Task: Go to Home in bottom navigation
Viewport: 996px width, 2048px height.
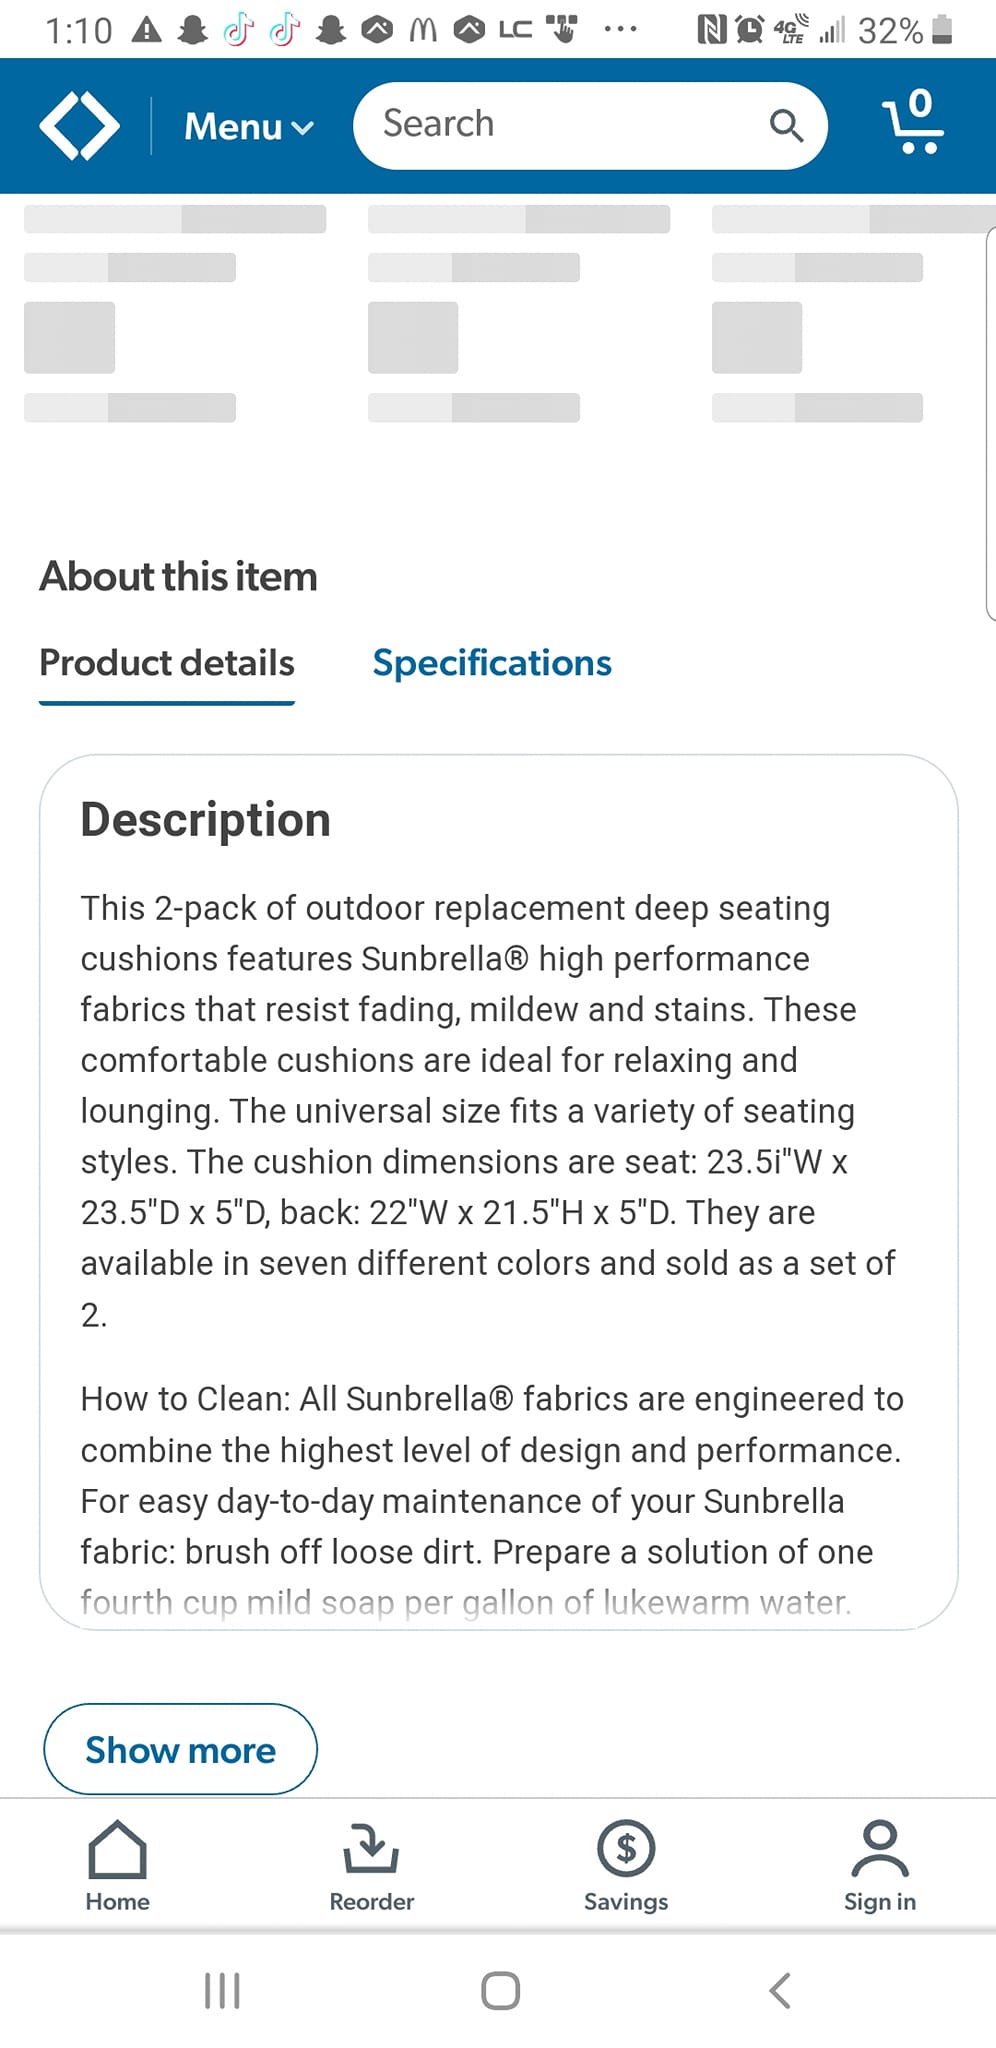Action: [117, 1864]
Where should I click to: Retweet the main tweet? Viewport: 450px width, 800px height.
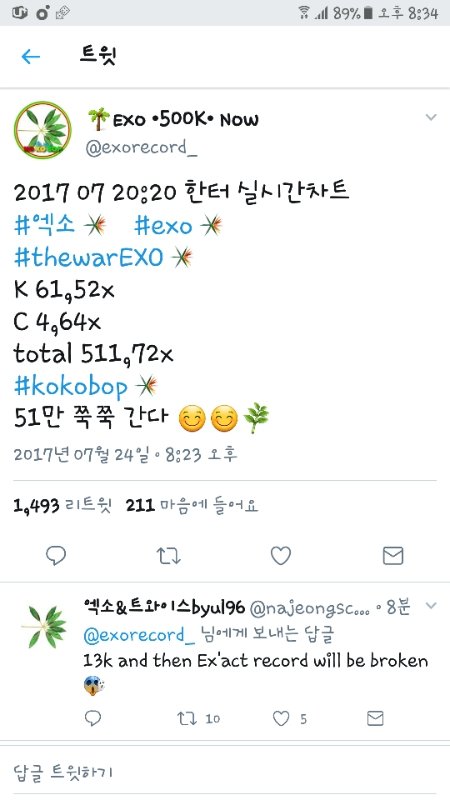168,556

» **What you are asked to do**
Reproduce every line of the listing above, requests included, and scale each answer's coordinates by 1.15, rounding to the nearest whole number with halves rounded up. Leave the pictures out.

» **Result**
Task: Go to Home in bottom navigation
Viewport: 996px width, 2048px height.
Action: [135, 2144]
Where should I click to: Retweet the main tweet? Viewport: 450px width, 800px height.
193,639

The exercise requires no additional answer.